In practice it really does mean self documenting code.
Like variables called "daysSinceDocumentLastUpdated" instead of "days". The why comes from reading a sequence of such well described symbols, laid out in a easy to follow way.
It doesn't do away with comments, but it reduces them to strange situations, which in turn provides refactoring targets.
Tbh, its major benefit is the fact that comments get stale or don't get updated, because they aren't held in line by test suites and compilers.
Most comments I come across in legacy code simply don't mean anything to me or any coworkers, and often cause more confusion. So they just get deleted anyway.
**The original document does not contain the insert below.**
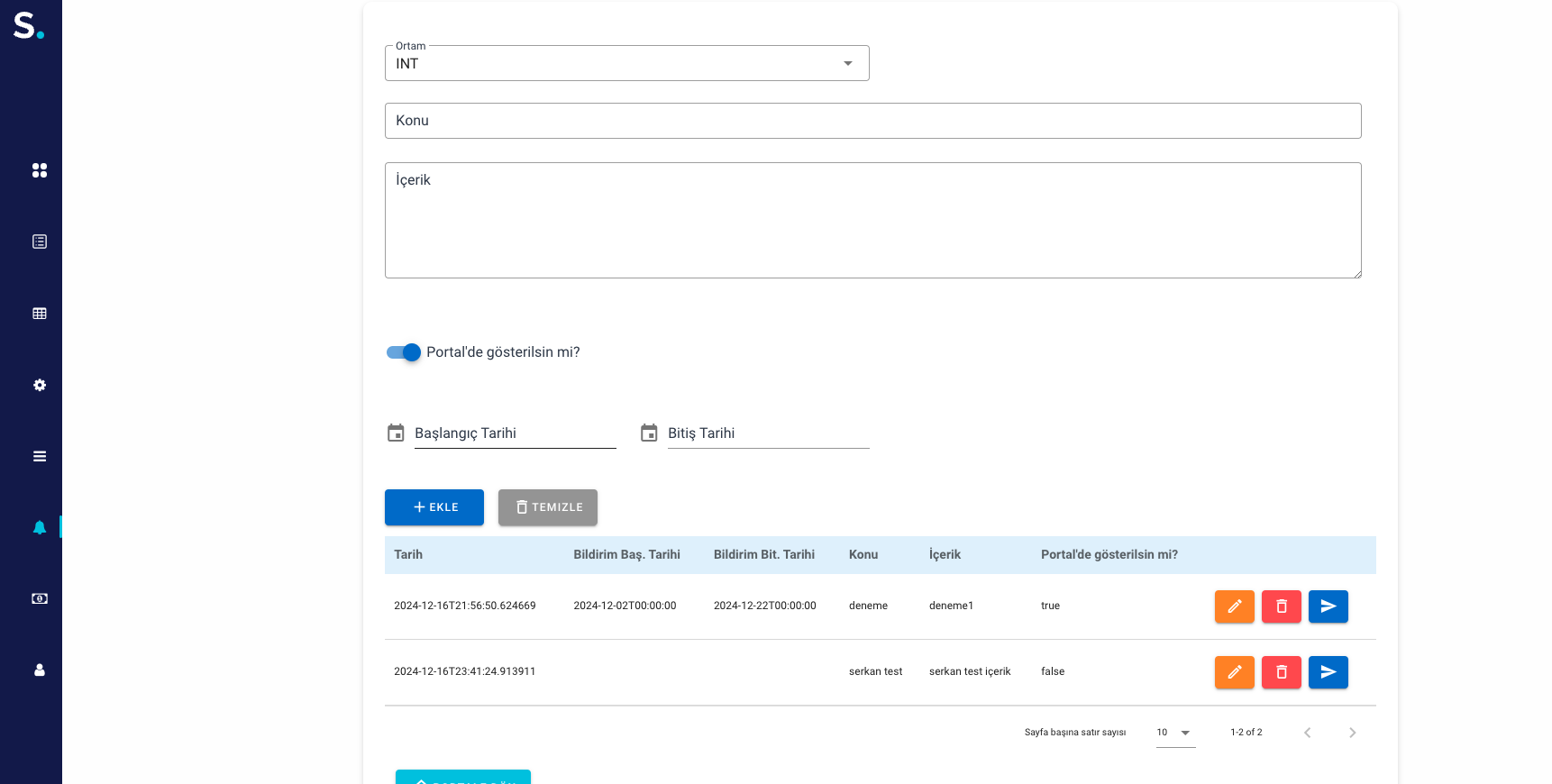Open the Başlangıç Tarihi calendar picker
Image resolution: width=1552 pixels, height=784 pixels.
396,433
In most cases, even though there's verbose variable names you still can't understand the why just by reading the code. And even if you did, why would one want to?
Most often I'm just skimming through, and actual descriptions are much better than having to read the code itself.
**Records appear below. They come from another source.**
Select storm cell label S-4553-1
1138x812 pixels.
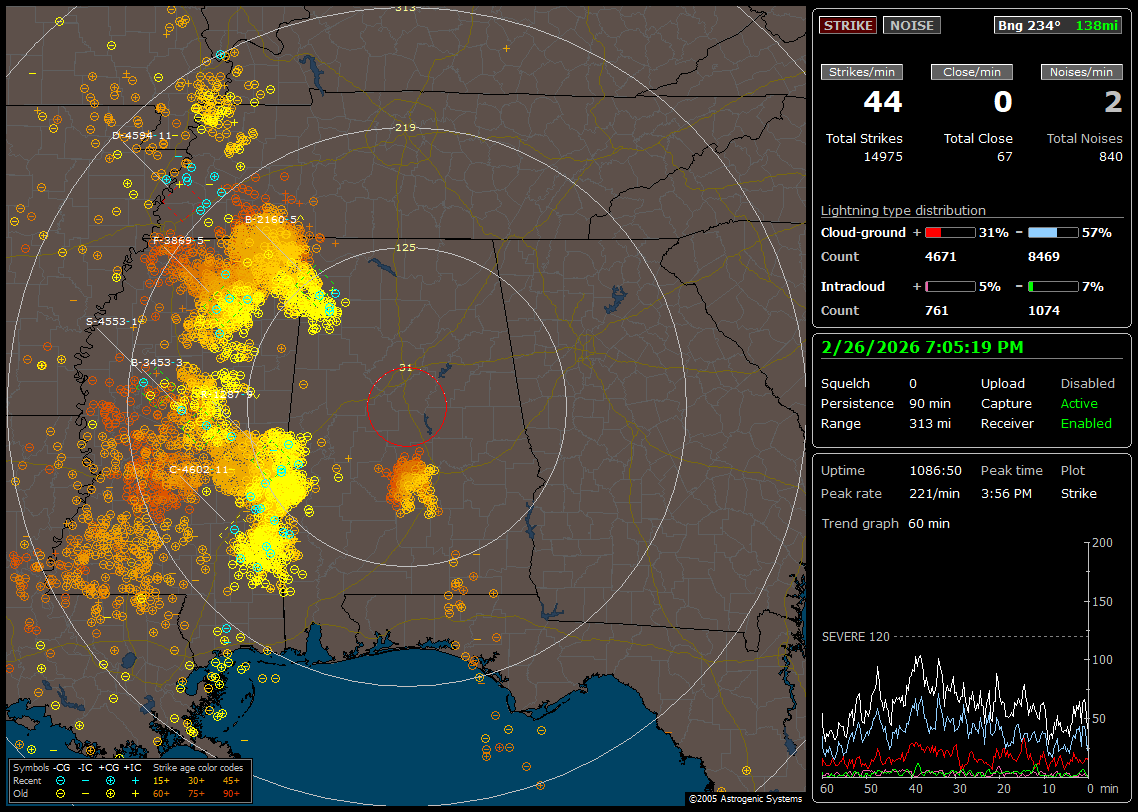click(112, 321)
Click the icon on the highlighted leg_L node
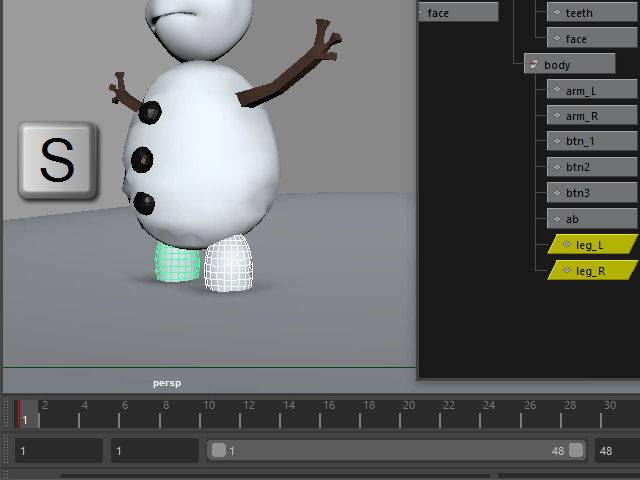640x480 pixels. (x=567, y=244)
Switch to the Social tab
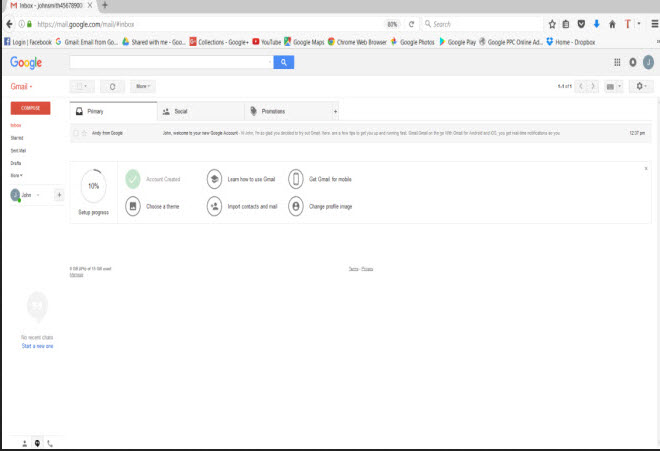This screenshot has height=451, width=660. [x=180, y=111]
This whole notion of "documentation can get out of sync with the code, so it's better not to write it at all" is so nonsensical.
Why isn't the solution simply: "lets update the docs when we update the code". Is this so unfathomably hard to do?
> This whole notion of "documentation can get out of sync with the code, so it's better not to write it at all" is so nonsensical.
To me, this feels similar to finding the correct granularity of unit tests or tests in general. Too many tests coupled to the implementation too tightly are a real pain. You end up doing a change 2-3 times in such a situation - once to the actual code, and then 2-3 times to tests looking at the code way too closely.
And comments start to feel similar. Comments can have a scope that's way too close to the code, rendering them very volatile and oftentimes neglected. You know, these kind of comments that eventually escalate into "player.level += 3 // refund 1 player level after error". These are bad comments.
But on the other hand, some comments are covering more stable ground or rather more stable truths. For example, even if we're splitting up our ansible task files a lot, you still easily end up with several pages of tasks because it's just verbose. By now, I very much enjoy having a couple of three to five line boxes just stating "Service Installation", "Config Facts Generation", "Config Deployment", each showing that 3-5 following tasks are part of a section. And that's fairly stable, the config deployment isn't suddenly going to end up being something different.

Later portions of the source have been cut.